In den Jahresberichten über die Durchführung dieses Übereinkommens ist für jedes Gebiet, für das eine Erklärung über Abweichungen von den Bestimmungen des Übereinkommens in Kraft steht, anzugeben, inwieweit Fortschritte verwirklicht worden sind, die den Verzicht auf das Recht, von den genannten Abweichungen Gebrauch zu machen, ermöglichen sollen.



Artikel 9

Wird dem Generaldirektor des Internationalen Arbeitsamtes eine Erklärung betreffend die Übernahme der Verpflichtung zur Durchführung des Übereinkommens über die Arbeitsaufsicht, 1947, in einem Gebiet nach Artikel 30 des genannten Übereinkommens oder eine Erklärung betreffend die Übernahme der Verpflichtungen aus dem genannten Übereinkommen für ein Gebiet nach Artikel 31 des genannten Übereinkommens übermittelt, so erlischt die Gültigkeit des vorliegenden Übereinkommens für das betreffende Gebiet.



Artikel 10

Die förmlichen Ratifikationen dieses Übereinkommens sind dem Generaldirektor des Internationalen Arbeitsamtes zur Eintragung mitzuteilen.



Artikel 11

1. Dieses Übereinkommen bindet nur diejenigen Mitglieder der Internationalen Arbeitsorganisation, deren Ratifikation durch den Generaldirektor eingetragen ist.

2. Es tritt in Kraft zwölf Monate nachdem die Ratifikationen zweier Mitglieder durch den Generaldirektor eingetragen worden sind.

3. In der Folge tritt dieses Übereinkommen für jedes Mitglied zwölf Monate nach der Eintragung seiner Ratifikation in Kraft.



Artikel 12

1. Jedes Mitglied, das dieses Übereinkommen ratifiziert hat, kann es nach Ablauf von zehn Jahren, gerechnet von dem Tag, an dem es zum ersten Mal in Kraft getreten ist, durch Anzeige an den Generaldirektor des Internationalen Arbeitsamtes kündigen. Die Kündigung wird von diesem eingetragen. Ihre Wirkung tritt erst ein Jahr nach der Eintragung ein.

2. Jedes Mitglied, das dieses Übereinkommen ratifiziert hat und innerhalb eines Jahres nach Ablauf des im vorigen Absatz genannten Zeitraumes von zehn Jahren von dem in diesem Artikel vorgesehenen Kündigungsrecht keinen Gebrauch macht, bleibt für einen weiteren Zeitraum von zehn Jahren gebunden. In der Folge kann es dieses Übereinkommen jeweils nach Ablauf eines Zeitraumes von zehn Jahren nach Maßgabe dieses Artikels kündigen.



Artikel 13

1. Der Generaldirektor des Internationalen Arbeitsamtes gibt allen Mitgliedern der Internationalen Arbeitsorganisation Kenntnis von der Eintragung aller Ratifikationen, Erklärungen und Kündigungen, die ihm von den Mitgliedern der Organisation mitgeteilt werden.
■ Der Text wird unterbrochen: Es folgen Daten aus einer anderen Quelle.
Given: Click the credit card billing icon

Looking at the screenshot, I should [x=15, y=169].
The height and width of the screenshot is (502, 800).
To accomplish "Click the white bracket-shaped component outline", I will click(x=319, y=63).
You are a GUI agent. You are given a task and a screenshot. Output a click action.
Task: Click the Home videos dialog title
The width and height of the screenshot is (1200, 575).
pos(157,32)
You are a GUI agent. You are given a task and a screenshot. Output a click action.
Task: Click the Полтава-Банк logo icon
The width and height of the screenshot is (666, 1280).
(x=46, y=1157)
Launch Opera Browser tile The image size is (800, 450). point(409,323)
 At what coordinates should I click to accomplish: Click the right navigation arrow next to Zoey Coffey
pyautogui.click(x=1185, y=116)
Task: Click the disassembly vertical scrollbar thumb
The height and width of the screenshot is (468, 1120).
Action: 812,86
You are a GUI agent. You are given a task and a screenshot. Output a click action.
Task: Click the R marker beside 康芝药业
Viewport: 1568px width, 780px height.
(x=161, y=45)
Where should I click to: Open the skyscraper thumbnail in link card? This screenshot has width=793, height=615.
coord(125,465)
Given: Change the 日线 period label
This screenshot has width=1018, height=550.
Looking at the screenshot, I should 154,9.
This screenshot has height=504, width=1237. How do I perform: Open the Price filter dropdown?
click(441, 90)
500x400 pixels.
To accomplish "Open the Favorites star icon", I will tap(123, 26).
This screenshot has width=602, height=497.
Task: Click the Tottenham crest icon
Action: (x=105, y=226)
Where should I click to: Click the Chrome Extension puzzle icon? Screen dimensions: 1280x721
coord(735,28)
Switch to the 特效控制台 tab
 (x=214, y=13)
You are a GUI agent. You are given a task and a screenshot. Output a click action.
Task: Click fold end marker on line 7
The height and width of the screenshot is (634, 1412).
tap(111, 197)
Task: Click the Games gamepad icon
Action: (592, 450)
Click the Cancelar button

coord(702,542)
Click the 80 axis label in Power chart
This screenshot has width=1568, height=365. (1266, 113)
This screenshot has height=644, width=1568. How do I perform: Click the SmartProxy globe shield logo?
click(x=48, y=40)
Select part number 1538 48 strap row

2. Der Generaldirektor wird die Mitglieder der Organisation, wenn er ihnen von der Eintragung der zweiten Ratifikation, die ihm mitgeteilt wird, Kenntnis gibt, auf den Zeitpunkt aufmerksam machen, in dem dieses Übereinkommen in Kraft tritt.



Artikel 14

Der Generaldirektor des Internationalen Arbeitsamtes übermittelt dem Generalsekretär der Vereinten Nationen zwecks Eintragung nach Artikel 102 der Charta der Vereinten Nationen vollständige Auskünfte über alle von ihm nach Maßgabe der vorausgehenden Artikel eingetragenen Ratifikationen, Erklärungen und Kündigungen.



Artikel 15

Der Verwaltungsrat des Internationalen Arbeitsamtes hat, sooft er es für nötig erachtet, der Allgemeinen Konferenz einen Bericht über die Durchführung dieses Übereinkommens zu erstatten und zu prüfen, ob die Frage seiner gänzlichen oder teilweisen Abänderung auf die Tagesordnung der Konferenz gesetzt werden soll.



Artikel 16

1. Nimmt die Konferenz ein neues Übereinkommen an, welches das vorliegende Übereinkommen ganz oder teilweise abändert, und sieht das neue Übereinkommen nichts anderes vor, so gelten folgende Bestimmungen:

a) Die Ratifikation des neugefaßten Übereinkommens durch ein Mitglied schließt ohne weiteres die sofortige Kündigung des vorliegenden Übereinkommens in sich ohne Rücksicht auf Artikel 12, vorausgesetzt, daß das neugefaßte Übereinkommen in Kraft getreten ist.

b) Vom Zeitpunkt des Inkrafttretens des neugefaßten Übereinkommens an kann das vorliegende Übereinkommen von den Mitgliedern nicht mehr ratifiziert werden.

2. Indessen bleibt das vorliegende Übereinkommen nach Form und Inhalt jedenfalls in Kraft für die Mitglieder, die dieses, aber nicht das neugefaßte Übereinkommen ratifiziert haben.



Artikel 17

Der französische und der englische Wortlaut dieses Übereinkommens sind in gleicher Weise maßgebend.